As Media Matters noted, Erickson's Red State testimony came after declaring "I am tired of talking about the Arizona shooting," apparently because "the left has done its best to try to pin it on the right." After charging that "Barack Obama's advisors are urging him to seize the moment and join the left in blaming the right for this violence," CNN's controversial right-wing flame thrower declared where those praying for the Jewish Giffords should look for answers:
Through it all though, well meaning people on both sides of the ideological and partisan divide are not talking about the one thing that should be talked about -- a saving faith in Jesus Christ.
After acknowledging, "This is not intended to be a sermon," Erickson continued:
The topic of faith in Christ makes people cringe. But whether you believe it or not, here is the reality: beyond us is a world we cannot see with our eyes. It impacts us on a daily basis. It is a world of very real angels and very real demons. It is a world of a very real God and a very real Satan, a very real Heaven and a very real Hell.
The back and forth and accusations and lies surrounding Jared Loughner should be a constant reminder to us that there is more at play in our world than what we see. And, frankly, at times like this I am more and more mindful of the great chasm in this world between the saved and damned.
To his credit, Erickson admits, "I am no saint. And I am no preacher." That's a step forward for the Georgia lawyer and church deacon, given his past slanders and threats.
Slanders directed at, among others, a Justice of the Supreme Court of the United States. With the departure of David Souter from the bench, Erick Erickson took to Twitter, where he could hardly contain his joy:
"The nation loses the only goat f**king child molester to ever serve on the Supreme Court in David Souter's retirement."
After declaring of the Obama administration's health care reform spokesperson, "Linda Douglass is really the Joseph Goebbels of the health care shop," even Erickson admitted to his CNN colleague Howard Kurtz, "I probably shouldn't have said that."

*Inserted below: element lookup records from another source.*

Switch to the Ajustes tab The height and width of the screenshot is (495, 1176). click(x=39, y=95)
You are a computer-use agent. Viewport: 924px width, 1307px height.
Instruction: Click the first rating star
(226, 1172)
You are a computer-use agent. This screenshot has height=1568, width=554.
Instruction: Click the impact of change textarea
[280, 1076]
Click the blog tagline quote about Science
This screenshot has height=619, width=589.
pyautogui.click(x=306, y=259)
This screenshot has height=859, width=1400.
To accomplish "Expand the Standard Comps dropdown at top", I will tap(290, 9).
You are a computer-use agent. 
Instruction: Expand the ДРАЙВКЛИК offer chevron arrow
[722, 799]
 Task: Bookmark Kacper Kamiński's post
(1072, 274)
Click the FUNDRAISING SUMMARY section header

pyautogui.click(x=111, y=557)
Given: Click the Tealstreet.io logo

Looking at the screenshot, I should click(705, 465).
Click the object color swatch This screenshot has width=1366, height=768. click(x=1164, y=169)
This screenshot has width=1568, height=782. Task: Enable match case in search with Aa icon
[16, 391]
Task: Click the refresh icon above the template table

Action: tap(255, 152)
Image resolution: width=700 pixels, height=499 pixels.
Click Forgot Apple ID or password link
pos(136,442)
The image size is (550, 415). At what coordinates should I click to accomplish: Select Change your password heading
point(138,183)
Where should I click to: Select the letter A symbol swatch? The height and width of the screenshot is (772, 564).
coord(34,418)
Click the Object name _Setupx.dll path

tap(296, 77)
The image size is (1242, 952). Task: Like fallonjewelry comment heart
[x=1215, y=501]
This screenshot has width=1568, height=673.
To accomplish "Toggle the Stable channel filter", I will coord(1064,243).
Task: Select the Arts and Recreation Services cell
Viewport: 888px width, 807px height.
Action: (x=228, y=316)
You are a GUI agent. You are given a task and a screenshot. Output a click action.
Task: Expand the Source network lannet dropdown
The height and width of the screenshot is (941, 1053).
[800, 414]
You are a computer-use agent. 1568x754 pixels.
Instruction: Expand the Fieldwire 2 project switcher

The not-so Christ-like Erickson also told Kurtz that "I've definitely evolved" since smearing Barack and Michelle Obama. As Kurtz recalled for him in March:
The first lady, you wrote the following -- the headline was, "Is Obama shagging hookers behind the media's back?" And you write, "I assume not. I assume that Obama's Marxist harpy wife would go Lorena Bobbit on him should he even think about it."
And before protesting today about "all of the media handwringing over the 'tone' in the country," Erickson was among the leading conservative voices of the conservative movement casually turning to the language of violence. As Politico reported in April:
Erickson -- the founder of the conservative blog RedState -- said on his Macon, Ga.-area radio show Thursday that if a census worker carrying a longer American Community Survey form came by his house, he would "pull out my wife's shotgun and see how that little ACS twerp likes being scared at the door."
Lawmakers in Washington State, too, came in for a rhetorical blast from Erickson for, of all things, regulating the phosphate context of dishwashing detergent:
"I'd be cleaning my gun right about now waiting to protect my property from the coming riots or the government apparatchiks coming to enforce nonsensical legislation."
Back in Tucson, Gabrielle Giffords' Rabbi Stephanie Aaron explained, "In Jewish practice, we have an idea of repairing the world," adding that Giffords "was very active in doing that work and being a pursuer of justice."
Being a pursuer of justice and a repairer of the world - that's a lesson Erick Erickson might want to try to learn.